3 top cell-phone firms agree to clarify bills, areas

Settlement with 32 states stems from complaints

July 22, 2004|By Paul Adams | Paul Adams,SUN STAFF

The nation's three largest mobile phone companies pledged to provide more consumer protections for tens of millions of cellular users after a three-year probe by state regulators into growing complaints about murky billing practices and deceptive advertising.

A settlement was announced yesterday between 32 state attorneys general, including Maryland's, and Verizon Wireless, Cingular Wireless LLC and Sprint PCS.

Under the agreement, the three cell-phone companies must provide customers with detailed maps of their coverage areas, clearly spell out monthly service charges and allow customers to cancel their service within the first two weeks without being charged an early termination fee.

Consumer advocates said the agreement should help customers avoid surprises as they sort through the bewildering array of calling plans, which carry widely varying usage charges and terms.

The agreement stems from a probe of wireless advertising and marketing practices launched by 22 states in March 2001. The initiative was later joined by 10 other states, with Maryland among those leading the effort.

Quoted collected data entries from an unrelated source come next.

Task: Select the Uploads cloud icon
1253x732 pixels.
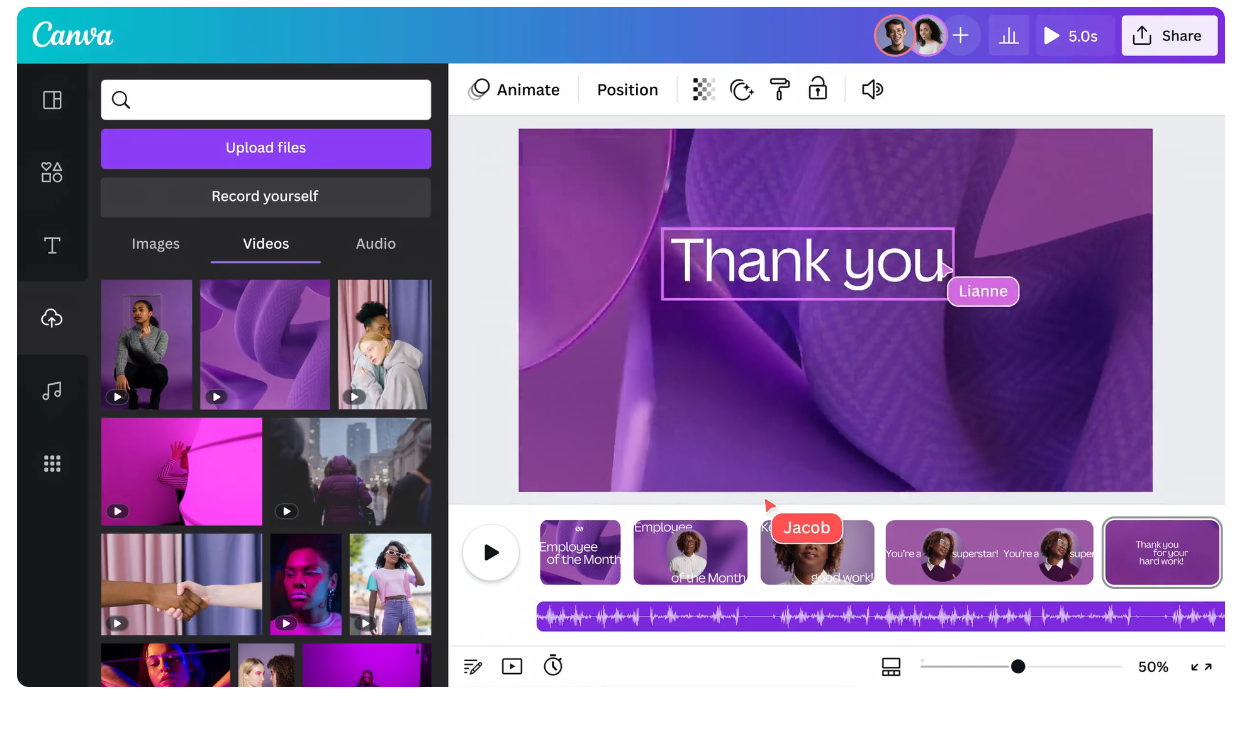Action: [52, 318]
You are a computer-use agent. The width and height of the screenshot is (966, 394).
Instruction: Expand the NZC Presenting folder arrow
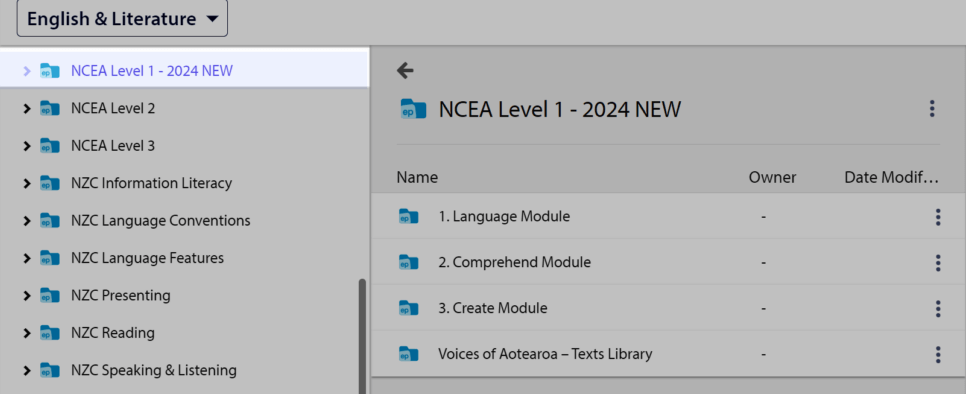(x=26, y=296)
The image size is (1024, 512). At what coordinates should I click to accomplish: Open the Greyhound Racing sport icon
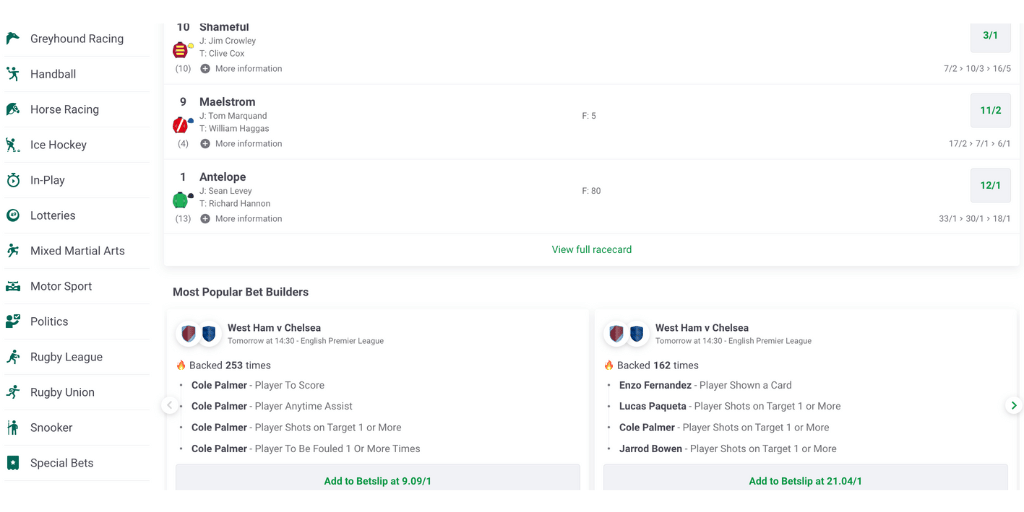[12, 39]
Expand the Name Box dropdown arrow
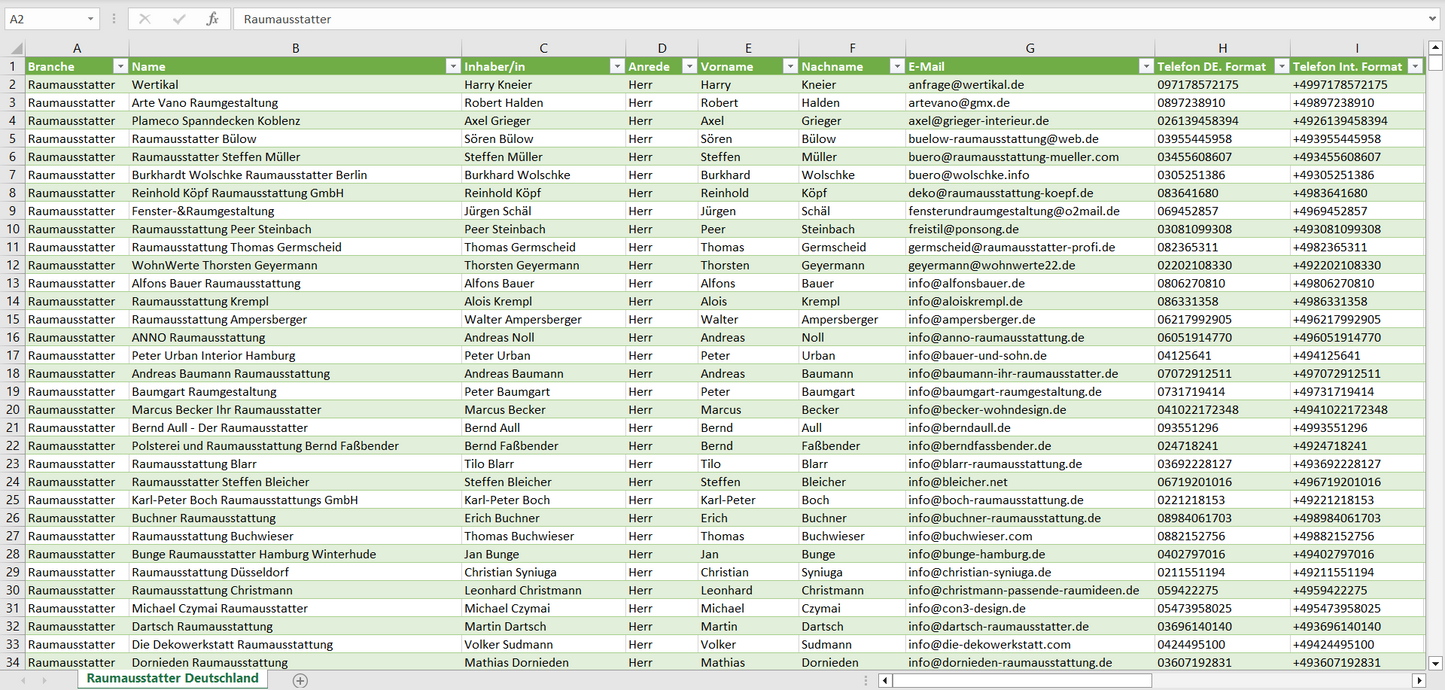 (90, 19)
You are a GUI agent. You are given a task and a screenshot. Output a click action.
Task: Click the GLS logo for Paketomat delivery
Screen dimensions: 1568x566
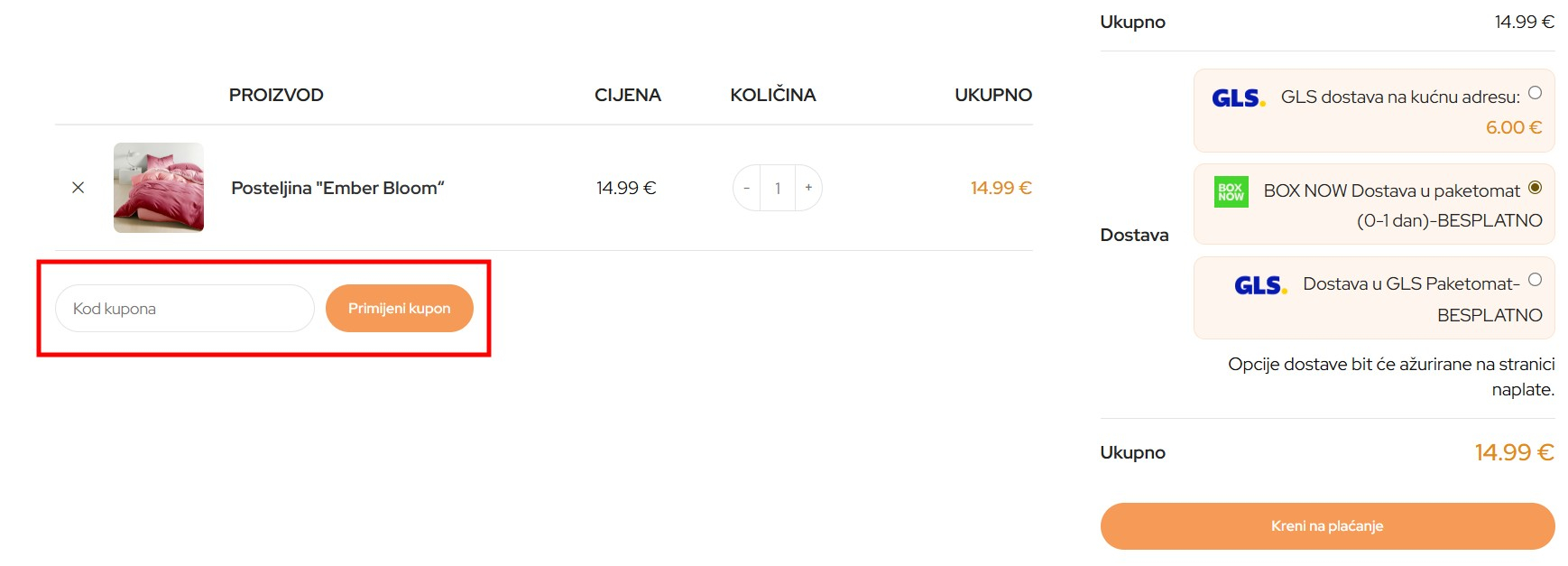click(x=1260, y=285)
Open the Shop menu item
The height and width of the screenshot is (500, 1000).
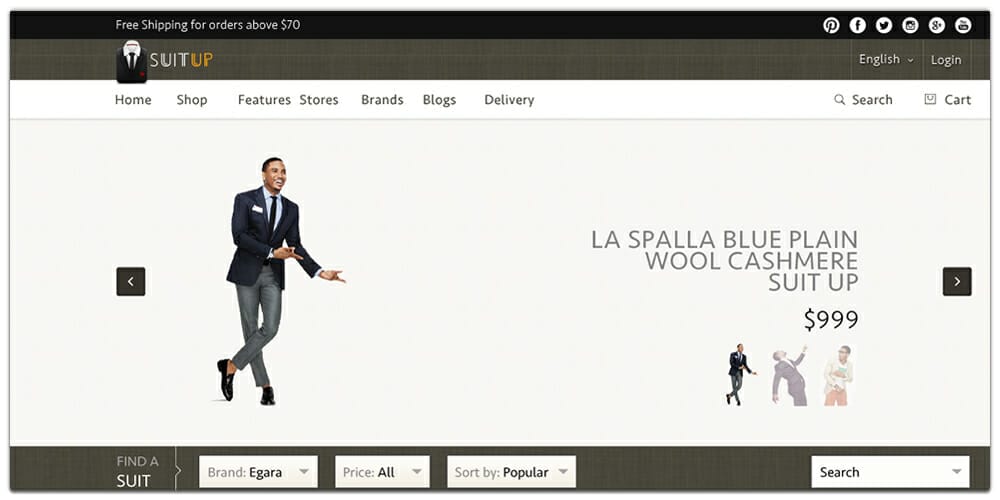click(192, 100)
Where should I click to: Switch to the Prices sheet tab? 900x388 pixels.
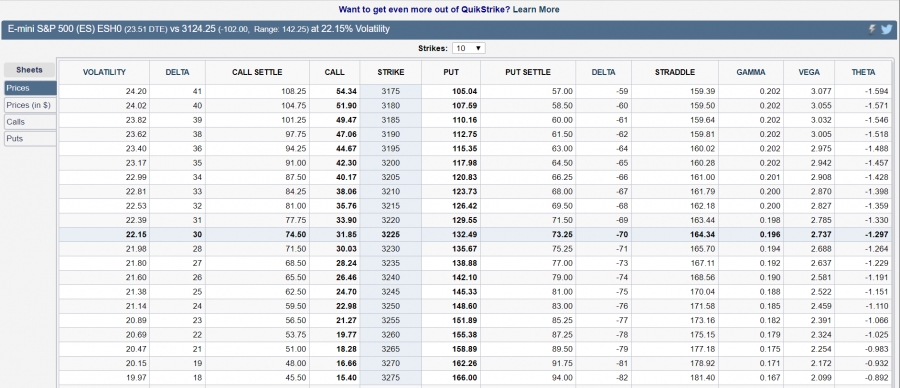[30, 88]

"The carriers will now have to spell out very clearly where their coverage is, so if they advertise nationwide or coast-to-coast coverage when in fact there are areas that they don't have coverage, they'll have to show that on a map," said Maryland Attorney General J. Joseph Curran Jr.

The investigations focused on the three largest companies because that's where the bulk of the complaints were coming from, Curran said.

AT&T Wireless will likely become part of the agreement if its pending purchase by Cingular wins approval. Together the three cell-phone companies have 85.3 million customers out of a total of 158 million nationwide.

Curran said his office has fielded numerous complaints from cell-phone users about unexplained charges on their bills and spotty coverage in areas where consumers expected to have clear service.

Under the settlement, companies must give customers a clear explanation of all service charges in their calling plan. Consumer advocates note that calling plans can grow complex because of the variety of options and rate structures.

In addition to the two-week cancellation policy, the three providers must allow customers to recover any activation fees if they terminate service within three days for any reason. The three carriers also agreed to pay $5 million toward consumer education efforts.

The Consumers Union called the agreement a step in the right direction, but said it doesn't go far enough.

The consumer advocacy group wants cell-phone companies to provide a 30-day window for customers to cancel their plans without paying a termination fee, similar to a regulation passed recently by the California Public Utilities Commission.

"I think overall it's a good agreement because it shows that those consumer frustrations are being taken seriously in that 32 states took action to address the kinds of complaints they were hearing from consumers," said Janee Briesmeister, who heads the Consumers Union's campaign to improve cellular service to customers.

Wireless carriers say the agreement mirrors industry practices already in place and closely follows a voluntary consumer code adopted by the Cellular Telecommunications & Internet Association, an industry trade group.

Major wireless providers have already adopted the code, which includes a 14-day return policy and disclosure of terms similar to those in the agreement with the 32 states. Consumer activists have criticized the code as being toothless since it is voluntary.

"That [code] actually achieves a lot of what's in the settlement with the states," said Travis Sowders, a spokesman for Sprint PCS.

The difference, Verizon spokeswoman Nancy Stark said, is that the three companies have committed to maintaining such practices well into the future.

"These are minimum requirements that, first of all, we hope raise the bar for the entire industry and all wireless consumers," she said.

Stark said Verizon, the nation's largest provider with 38.9 million customers, already meets or exceeds the standards set in the settlement, and points out that the attorneys general leveled no charges of wrongdoing against the companies involved during the three-year investigation.

"We aggressively disagreed throughout this process that there was any misleading advertising on our part," she said.

Jennifer Bowcock, a spokeswoman for Cingular, said the company already provides customers with color-coded maps showing its coverage areas, as well as a detailed service summary that explains all charges to customers.